> [RECORDS SUPPLIED]
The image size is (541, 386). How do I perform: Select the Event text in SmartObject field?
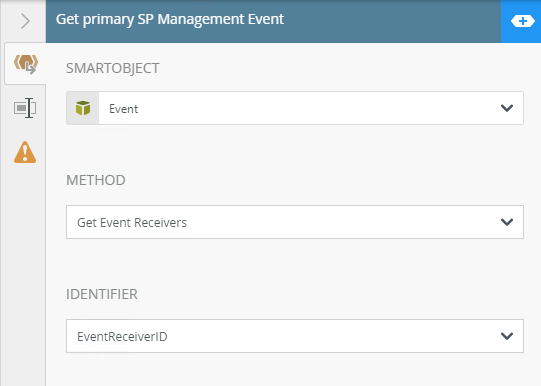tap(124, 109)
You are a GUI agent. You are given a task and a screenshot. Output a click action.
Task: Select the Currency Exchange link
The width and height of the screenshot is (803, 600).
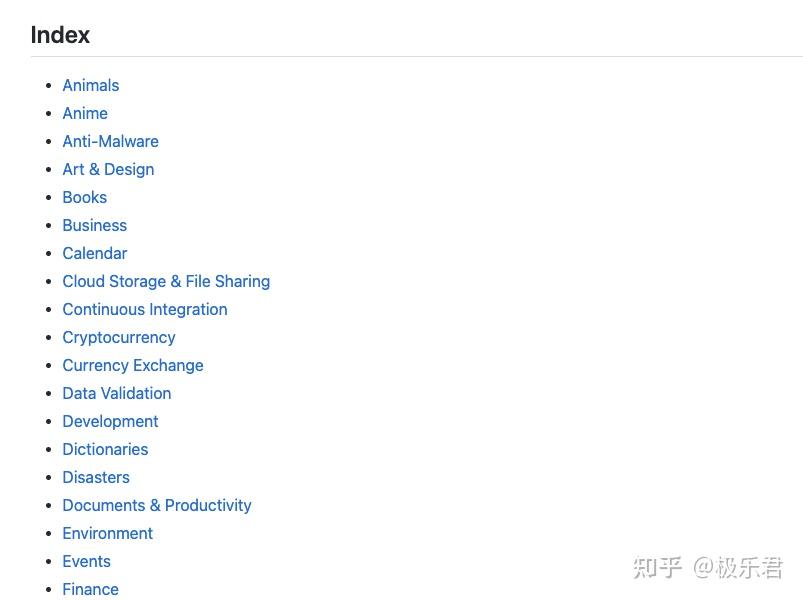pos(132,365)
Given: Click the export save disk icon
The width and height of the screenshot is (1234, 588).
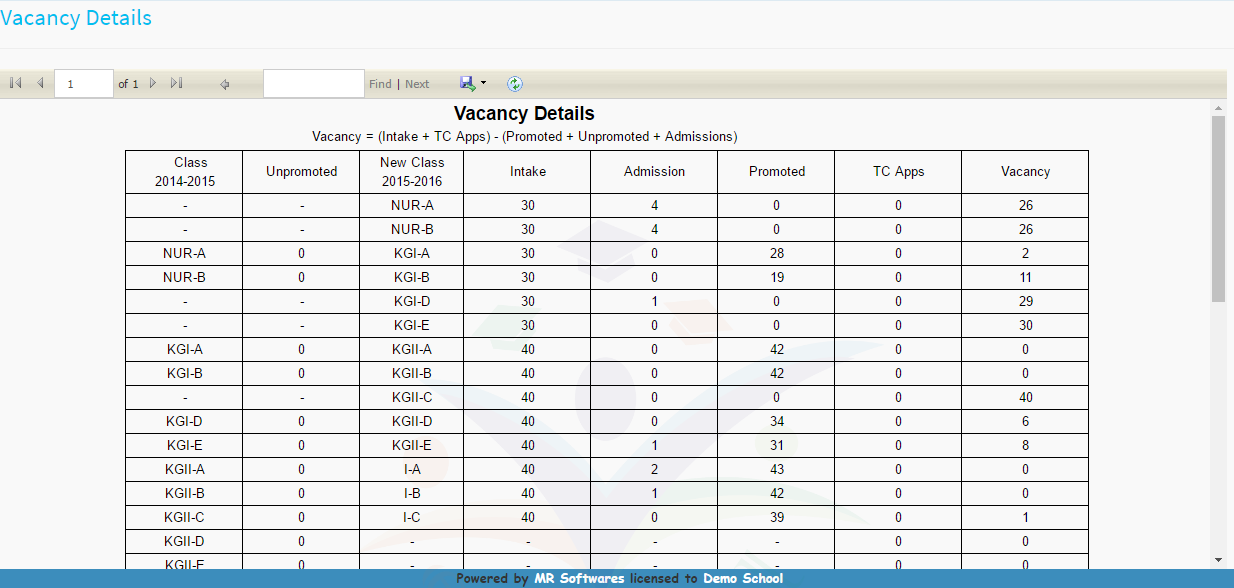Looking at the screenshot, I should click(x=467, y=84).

> [ACTIVITY] Without any pictures, reproduce exactly the lines from the line that contains "Task: Select the Currency Exchange link" to the end of the entries above, both ends included.

> [COMPLETED EXERCISE]
Task: Select the Currency Exchange link
The width and height of the screenshot is (803, 600).
pos(132,365)
Given: Click the export save disk icon
The width and height of the screenshot is (1234, 588).
Looking at the screenshot, I should click(x=467, y=84).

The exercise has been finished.